» **Exercise details**
Format every line of the records below as a Markdown table with two columns, Row for the row number and Text for the line, skipping any blank lines. Leave the pictures out of your answer.

» **Record excerpts**
+ + + + + + +
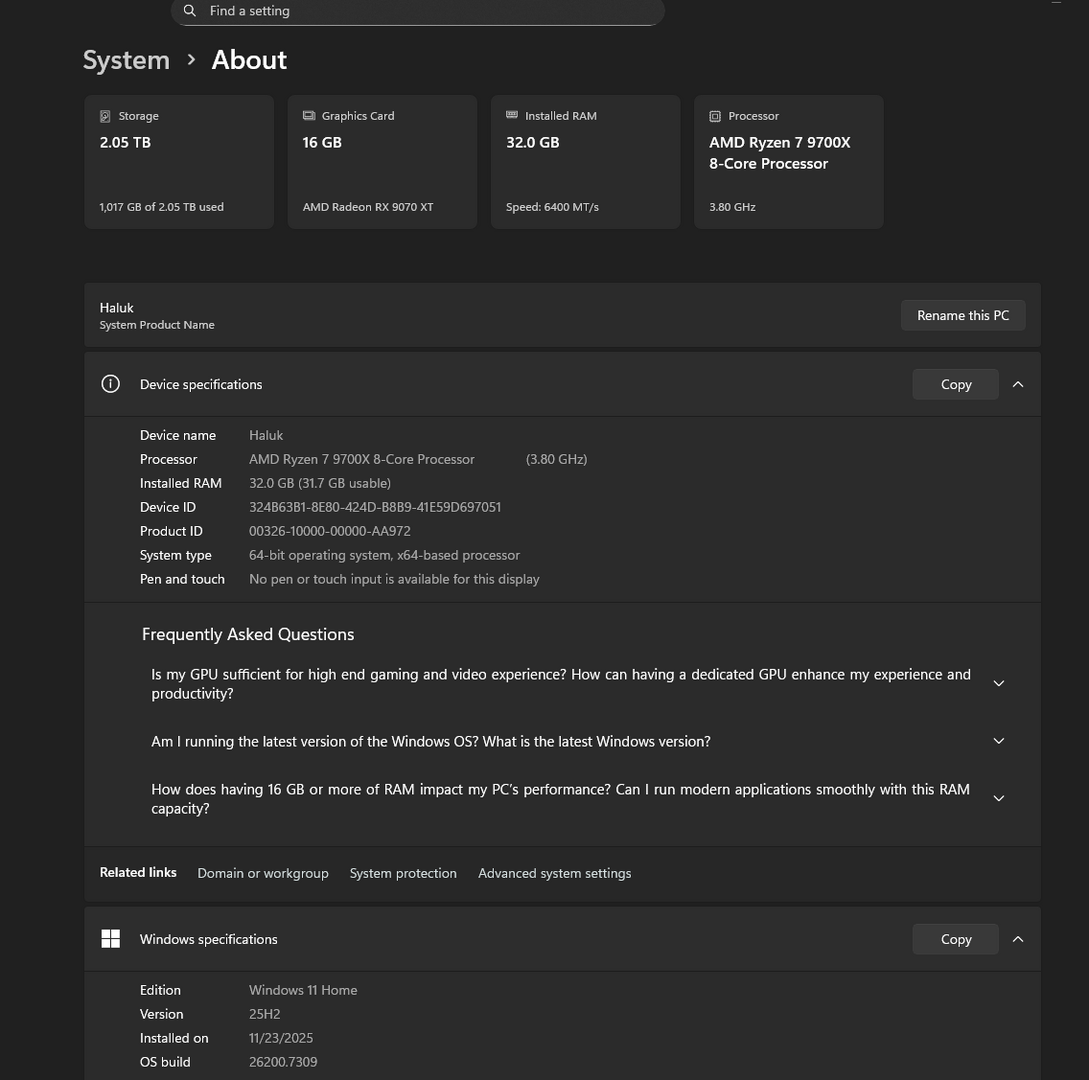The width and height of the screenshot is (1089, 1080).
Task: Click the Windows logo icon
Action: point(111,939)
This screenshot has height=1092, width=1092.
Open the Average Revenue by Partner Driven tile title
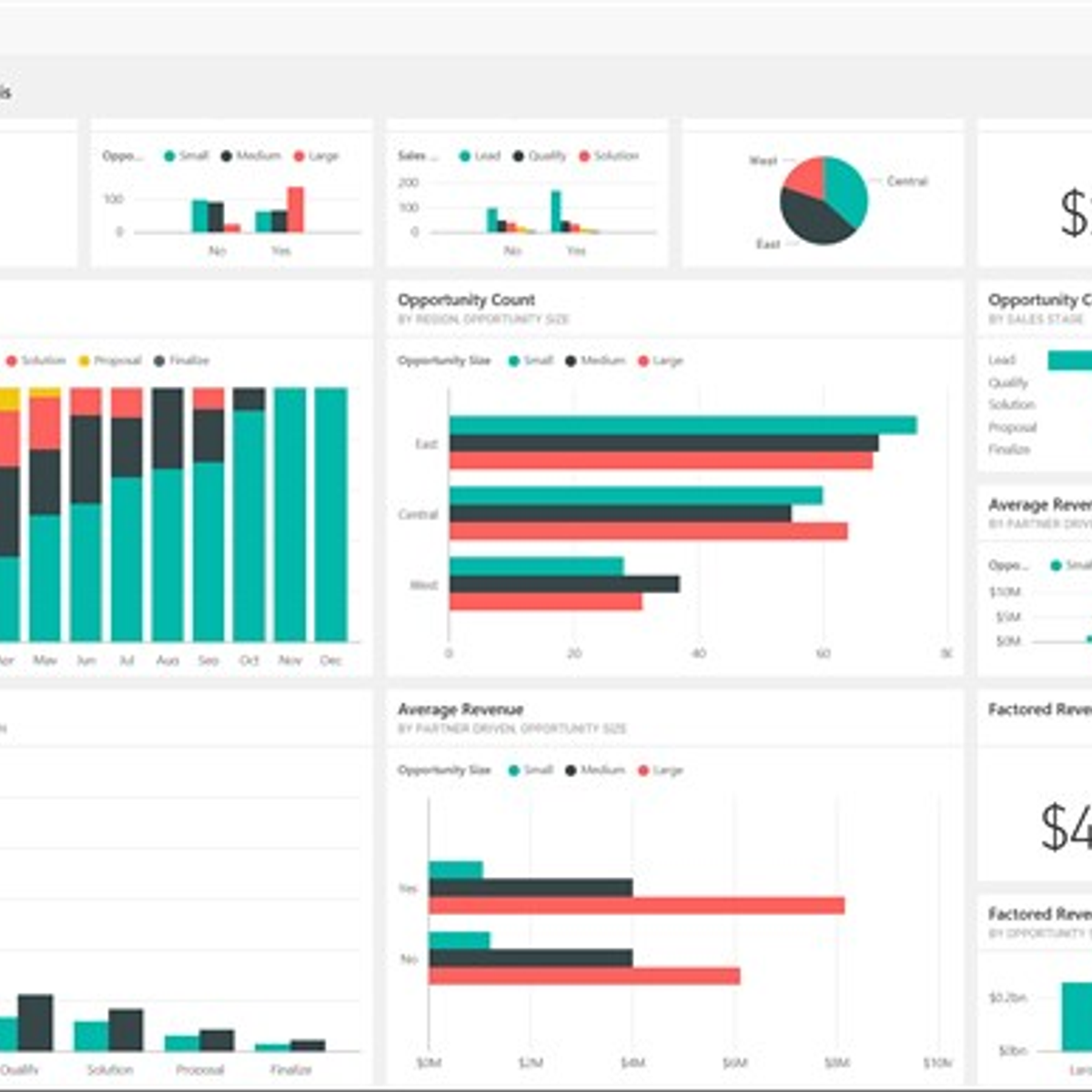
+ + + + + + +
» **Solved exercise**
| Row | Text |
|---|---|
| 1 | The width and height of the screenshot is (1089, 1080). |
| 2 | Task: Click the Windows logo icon |
| 3 | Action: point(111,939) |
| 4 | This screenshot has height=1092, width=1092. |
| 5 | Open the Average Revenue by Partner Driven tile title |